--- DOCUMENT EXTRACT ---

Thomas Schmoll in today's Financial Times Deutschland calls it "core meltdown" - the exploding spreads between German Bunds and other Eurozone bonds, now including even previously healthy states like Austria and the Netherlands. Welcome to meltdown economics!
This is something many of us have been predicting for months. If you build a leaky, ramshackle boat (the Euro currency zone) and pilot it against the laws of effective demand, bailing out water with a small bucket once it starts falling apart is not going to help for long. And drilling new holes below the waterline (aka austerity) does not help things either. You need an immediate battening of the hatches (a credible and unlimited commitment of the central bank to scare off attacks) and a plan to increase buoyancy (create effective demand).
The problem with the Euro was that it had secret little time bombs built into it. Once they were activated, they took on a life of their own. There's no point blaming the markets or the speculators. If you build in false incentives and governance structures and no automatic stabilizers, once the ship starts capsizing the process only gains momentum as people rush around on the deck, every man for himself.

---

• [LIST OF TASKS]:
1) Translate this sentence from the euro crisis commentary into Spanish: "There's no point blaming the markets or the speculators."
2) Carry on the euro crisis commentary for one more paragraph, picking up after its final sentence.

--- SUPPLIED INFORMATION ---

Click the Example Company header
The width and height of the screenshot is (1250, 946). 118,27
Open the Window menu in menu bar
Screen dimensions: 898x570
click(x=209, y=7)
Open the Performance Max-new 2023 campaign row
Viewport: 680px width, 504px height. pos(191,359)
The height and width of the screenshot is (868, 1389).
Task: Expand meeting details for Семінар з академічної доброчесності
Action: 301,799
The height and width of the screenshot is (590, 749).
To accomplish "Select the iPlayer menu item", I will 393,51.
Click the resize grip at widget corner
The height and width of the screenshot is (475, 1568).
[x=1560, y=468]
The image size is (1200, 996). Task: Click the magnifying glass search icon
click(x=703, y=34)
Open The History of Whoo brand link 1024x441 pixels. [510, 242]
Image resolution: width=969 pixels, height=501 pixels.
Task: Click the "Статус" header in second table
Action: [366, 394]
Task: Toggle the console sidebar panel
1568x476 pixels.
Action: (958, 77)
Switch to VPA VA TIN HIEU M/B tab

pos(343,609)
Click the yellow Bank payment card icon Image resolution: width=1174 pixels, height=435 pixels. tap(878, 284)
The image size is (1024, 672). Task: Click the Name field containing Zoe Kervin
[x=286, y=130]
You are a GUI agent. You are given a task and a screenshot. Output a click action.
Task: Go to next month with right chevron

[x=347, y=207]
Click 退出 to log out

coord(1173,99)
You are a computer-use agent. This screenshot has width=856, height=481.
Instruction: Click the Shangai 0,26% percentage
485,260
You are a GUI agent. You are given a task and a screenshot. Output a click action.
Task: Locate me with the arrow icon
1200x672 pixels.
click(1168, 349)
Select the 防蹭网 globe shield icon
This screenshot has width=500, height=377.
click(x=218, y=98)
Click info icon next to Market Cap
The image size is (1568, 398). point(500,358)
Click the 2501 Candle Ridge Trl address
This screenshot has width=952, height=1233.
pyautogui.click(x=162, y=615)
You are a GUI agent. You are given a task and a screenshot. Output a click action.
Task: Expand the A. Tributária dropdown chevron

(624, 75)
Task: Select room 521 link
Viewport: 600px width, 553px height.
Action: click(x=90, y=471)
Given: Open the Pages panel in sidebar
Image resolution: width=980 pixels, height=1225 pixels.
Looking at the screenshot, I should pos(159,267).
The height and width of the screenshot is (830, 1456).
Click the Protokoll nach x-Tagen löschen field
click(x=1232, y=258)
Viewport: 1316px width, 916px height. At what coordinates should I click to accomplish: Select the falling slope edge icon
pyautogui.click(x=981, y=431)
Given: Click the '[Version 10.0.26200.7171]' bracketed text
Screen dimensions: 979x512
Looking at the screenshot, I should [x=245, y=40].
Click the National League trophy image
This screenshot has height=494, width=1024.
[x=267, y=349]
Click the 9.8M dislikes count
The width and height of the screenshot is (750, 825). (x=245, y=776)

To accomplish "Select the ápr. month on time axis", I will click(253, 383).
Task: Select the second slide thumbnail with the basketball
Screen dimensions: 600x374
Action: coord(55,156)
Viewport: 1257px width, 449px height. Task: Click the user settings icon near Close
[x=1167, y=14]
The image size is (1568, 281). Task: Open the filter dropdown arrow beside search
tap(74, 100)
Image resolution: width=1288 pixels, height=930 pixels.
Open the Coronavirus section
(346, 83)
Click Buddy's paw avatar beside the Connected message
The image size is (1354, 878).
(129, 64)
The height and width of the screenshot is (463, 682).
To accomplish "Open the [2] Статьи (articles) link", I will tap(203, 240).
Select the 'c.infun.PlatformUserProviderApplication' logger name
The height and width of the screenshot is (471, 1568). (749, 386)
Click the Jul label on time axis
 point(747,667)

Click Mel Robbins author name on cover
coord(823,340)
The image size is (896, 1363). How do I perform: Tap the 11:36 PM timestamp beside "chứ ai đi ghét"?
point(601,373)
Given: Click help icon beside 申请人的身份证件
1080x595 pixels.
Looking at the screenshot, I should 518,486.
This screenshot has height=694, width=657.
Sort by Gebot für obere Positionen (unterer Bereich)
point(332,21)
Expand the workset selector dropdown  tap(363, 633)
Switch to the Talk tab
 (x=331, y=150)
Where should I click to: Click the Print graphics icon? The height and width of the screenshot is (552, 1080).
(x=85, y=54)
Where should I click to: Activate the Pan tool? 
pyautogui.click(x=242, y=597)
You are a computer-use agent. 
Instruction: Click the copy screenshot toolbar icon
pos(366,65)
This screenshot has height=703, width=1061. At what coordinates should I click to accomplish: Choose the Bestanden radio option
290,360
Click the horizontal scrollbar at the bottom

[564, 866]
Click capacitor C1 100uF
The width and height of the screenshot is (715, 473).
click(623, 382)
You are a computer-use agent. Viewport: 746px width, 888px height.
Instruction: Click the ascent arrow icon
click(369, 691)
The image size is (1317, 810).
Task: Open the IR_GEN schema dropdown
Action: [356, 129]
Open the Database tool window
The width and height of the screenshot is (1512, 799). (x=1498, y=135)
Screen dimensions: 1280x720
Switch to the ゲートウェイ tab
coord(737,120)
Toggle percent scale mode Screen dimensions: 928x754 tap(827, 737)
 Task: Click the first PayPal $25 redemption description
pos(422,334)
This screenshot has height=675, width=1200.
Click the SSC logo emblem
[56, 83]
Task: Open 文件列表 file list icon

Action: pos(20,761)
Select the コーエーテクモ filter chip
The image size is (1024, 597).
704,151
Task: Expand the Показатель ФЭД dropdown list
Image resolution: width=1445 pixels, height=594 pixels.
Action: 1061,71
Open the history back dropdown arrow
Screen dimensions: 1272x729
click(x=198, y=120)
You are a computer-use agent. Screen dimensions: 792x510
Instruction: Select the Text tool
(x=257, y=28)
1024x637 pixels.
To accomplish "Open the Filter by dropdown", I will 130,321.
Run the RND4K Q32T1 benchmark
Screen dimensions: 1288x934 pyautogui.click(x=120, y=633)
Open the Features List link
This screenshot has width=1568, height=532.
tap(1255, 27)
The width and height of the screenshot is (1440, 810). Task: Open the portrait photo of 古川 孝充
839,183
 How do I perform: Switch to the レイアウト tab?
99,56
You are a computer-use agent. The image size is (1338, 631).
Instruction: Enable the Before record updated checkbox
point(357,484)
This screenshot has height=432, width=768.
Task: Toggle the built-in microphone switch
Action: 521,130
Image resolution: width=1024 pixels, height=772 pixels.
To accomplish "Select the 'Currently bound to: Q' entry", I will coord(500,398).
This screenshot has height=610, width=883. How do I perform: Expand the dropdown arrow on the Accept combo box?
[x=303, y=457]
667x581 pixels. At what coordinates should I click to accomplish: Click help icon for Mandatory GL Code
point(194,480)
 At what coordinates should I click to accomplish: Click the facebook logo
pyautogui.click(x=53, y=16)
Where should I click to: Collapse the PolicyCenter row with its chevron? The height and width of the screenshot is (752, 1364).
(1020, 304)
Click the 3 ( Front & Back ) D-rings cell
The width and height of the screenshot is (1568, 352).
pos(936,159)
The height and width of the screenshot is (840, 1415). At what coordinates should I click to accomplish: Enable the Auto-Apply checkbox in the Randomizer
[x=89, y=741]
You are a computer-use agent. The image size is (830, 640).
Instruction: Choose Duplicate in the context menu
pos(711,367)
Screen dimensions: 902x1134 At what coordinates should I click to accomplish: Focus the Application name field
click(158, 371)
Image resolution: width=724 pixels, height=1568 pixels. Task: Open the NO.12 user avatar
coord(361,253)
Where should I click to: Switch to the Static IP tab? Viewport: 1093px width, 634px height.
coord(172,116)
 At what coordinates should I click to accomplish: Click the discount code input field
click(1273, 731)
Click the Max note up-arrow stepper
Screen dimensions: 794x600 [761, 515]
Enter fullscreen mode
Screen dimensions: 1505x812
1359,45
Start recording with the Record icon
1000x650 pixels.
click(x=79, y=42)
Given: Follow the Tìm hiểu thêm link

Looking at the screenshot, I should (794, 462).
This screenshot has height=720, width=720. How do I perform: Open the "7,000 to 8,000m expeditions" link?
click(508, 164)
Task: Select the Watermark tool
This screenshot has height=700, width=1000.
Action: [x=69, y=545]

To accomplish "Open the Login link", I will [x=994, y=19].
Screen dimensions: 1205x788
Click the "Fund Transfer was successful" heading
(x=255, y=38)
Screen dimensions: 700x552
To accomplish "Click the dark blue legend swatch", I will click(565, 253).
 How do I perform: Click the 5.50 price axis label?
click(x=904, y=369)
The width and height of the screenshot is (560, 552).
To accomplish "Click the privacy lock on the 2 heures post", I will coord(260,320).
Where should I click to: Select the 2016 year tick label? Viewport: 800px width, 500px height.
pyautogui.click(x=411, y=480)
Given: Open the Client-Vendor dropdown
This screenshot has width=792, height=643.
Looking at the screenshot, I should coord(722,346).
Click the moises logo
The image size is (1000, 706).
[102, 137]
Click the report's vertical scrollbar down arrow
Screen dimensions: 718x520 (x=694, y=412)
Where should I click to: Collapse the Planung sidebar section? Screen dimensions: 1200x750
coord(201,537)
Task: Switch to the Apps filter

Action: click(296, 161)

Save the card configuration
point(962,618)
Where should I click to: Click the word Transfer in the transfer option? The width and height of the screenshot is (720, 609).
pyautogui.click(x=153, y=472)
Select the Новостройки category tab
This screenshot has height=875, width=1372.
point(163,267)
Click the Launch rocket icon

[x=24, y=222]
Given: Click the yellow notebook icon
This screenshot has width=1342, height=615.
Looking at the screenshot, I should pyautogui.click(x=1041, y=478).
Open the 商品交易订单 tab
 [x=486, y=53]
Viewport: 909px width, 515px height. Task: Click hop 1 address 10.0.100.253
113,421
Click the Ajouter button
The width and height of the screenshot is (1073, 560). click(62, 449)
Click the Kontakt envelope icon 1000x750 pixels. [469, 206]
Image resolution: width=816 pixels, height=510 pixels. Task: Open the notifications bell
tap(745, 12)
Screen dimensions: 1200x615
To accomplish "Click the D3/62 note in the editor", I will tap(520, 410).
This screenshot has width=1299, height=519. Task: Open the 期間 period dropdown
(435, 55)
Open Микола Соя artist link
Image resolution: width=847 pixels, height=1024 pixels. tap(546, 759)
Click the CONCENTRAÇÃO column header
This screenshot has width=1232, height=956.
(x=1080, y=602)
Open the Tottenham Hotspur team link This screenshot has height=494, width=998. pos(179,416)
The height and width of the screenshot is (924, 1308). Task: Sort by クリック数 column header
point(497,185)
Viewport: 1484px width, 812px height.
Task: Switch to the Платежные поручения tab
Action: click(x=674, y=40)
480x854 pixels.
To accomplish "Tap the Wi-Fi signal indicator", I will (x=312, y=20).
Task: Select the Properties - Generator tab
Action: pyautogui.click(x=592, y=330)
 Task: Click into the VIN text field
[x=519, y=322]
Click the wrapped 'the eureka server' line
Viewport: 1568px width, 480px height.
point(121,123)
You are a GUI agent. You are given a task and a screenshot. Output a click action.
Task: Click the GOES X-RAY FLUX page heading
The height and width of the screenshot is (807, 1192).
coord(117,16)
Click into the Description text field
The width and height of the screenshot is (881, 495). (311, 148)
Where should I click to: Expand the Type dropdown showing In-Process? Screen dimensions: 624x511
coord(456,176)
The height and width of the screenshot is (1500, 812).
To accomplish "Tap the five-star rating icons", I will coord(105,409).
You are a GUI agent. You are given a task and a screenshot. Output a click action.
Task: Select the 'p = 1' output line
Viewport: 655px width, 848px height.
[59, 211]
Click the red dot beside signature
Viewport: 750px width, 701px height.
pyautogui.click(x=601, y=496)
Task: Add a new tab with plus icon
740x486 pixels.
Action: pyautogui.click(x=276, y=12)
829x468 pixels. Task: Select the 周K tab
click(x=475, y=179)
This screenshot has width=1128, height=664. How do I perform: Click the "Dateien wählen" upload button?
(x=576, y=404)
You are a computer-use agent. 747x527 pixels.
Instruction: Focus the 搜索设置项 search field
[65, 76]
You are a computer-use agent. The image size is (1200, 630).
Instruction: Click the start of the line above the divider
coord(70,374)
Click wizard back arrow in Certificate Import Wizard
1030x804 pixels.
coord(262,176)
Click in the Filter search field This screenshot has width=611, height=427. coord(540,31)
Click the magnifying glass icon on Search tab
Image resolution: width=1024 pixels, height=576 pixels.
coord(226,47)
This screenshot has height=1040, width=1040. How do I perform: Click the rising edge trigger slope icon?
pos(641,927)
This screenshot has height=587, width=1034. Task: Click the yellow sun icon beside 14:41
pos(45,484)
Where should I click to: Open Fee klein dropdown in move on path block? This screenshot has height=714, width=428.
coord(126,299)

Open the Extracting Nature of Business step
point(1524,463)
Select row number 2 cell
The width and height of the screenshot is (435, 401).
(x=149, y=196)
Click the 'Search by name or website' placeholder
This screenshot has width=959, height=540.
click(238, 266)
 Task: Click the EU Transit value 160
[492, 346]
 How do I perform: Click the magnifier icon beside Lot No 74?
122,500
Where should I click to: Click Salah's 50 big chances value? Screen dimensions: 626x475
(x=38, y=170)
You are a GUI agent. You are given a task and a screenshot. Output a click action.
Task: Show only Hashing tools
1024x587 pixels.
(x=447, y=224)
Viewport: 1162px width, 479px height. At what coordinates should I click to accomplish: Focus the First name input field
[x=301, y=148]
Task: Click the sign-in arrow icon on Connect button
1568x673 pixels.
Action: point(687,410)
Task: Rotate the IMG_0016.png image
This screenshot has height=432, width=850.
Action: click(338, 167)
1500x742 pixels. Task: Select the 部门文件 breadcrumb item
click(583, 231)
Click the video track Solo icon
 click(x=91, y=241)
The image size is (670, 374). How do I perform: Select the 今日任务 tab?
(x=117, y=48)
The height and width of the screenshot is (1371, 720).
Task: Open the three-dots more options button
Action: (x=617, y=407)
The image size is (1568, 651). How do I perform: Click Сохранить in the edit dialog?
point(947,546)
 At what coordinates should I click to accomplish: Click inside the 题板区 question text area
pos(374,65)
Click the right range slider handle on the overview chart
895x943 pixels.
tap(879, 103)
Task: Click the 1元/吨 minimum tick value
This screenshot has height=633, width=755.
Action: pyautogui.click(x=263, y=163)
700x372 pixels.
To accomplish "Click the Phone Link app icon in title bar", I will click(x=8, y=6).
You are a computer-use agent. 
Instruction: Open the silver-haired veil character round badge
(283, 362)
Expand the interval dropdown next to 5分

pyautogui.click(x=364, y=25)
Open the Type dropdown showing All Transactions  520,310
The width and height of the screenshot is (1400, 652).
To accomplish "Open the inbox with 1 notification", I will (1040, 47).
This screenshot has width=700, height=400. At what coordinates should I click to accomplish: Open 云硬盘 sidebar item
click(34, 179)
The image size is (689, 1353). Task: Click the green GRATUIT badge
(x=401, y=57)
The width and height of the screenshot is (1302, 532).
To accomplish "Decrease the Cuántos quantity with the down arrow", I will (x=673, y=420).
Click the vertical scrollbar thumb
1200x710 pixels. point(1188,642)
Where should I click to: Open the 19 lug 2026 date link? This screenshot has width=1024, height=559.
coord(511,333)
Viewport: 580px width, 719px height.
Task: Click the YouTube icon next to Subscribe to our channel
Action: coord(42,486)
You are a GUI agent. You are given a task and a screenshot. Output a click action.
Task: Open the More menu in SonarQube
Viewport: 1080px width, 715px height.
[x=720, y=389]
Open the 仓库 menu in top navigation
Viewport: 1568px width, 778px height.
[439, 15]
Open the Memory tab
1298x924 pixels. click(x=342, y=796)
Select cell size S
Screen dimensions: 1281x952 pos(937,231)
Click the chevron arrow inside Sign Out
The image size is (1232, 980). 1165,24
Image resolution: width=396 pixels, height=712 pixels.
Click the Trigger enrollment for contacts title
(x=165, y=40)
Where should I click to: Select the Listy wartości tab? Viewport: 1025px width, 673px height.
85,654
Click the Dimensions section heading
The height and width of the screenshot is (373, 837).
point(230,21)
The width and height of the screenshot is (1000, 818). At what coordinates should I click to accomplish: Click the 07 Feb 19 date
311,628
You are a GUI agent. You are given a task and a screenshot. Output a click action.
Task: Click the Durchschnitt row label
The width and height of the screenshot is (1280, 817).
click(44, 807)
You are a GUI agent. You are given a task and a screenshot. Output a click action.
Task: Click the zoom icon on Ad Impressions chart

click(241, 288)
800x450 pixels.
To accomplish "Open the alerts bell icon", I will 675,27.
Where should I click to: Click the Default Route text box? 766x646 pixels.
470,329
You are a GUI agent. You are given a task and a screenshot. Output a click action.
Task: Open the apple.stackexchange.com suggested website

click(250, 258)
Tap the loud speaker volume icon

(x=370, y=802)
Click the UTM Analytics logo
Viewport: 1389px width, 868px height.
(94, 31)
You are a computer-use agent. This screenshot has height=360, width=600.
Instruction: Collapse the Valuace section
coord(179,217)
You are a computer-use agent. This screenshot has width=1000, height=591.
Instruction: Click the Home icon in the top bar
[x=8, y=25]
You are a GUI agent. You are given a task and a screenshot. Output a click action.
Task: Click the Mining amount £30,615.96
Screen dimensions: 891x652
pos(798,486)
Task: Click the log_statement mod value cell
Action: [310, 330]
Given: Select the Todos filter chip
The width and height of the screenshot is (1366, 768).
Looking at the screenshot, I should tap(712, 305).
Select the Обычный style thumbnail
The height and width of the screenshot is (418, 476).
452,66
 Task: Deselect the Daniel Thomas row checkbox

---

• [RESULTS IN ORDER]:
1) No tiene sentido culpar a los mercados ni a los especuladores.

2)
It's a lot like nuclear reactors. The uranium fuel is clad in zirconium cans. Once the core exceeds a certain temperature, the zirconium starts reacting with the cooling water and releases hydrogen (something experts for years denied could happen). Any spark will now set off a hydrogen explosion, leading the reactor to self-destruct. Blame the spark, blame the operators (Chernobyl), blame the tsunami (Fukushima)? Or blame the design, which was inherently unstable to a loss of coolant accident such as could be triggered by a single valve jamming (Three Mile Island).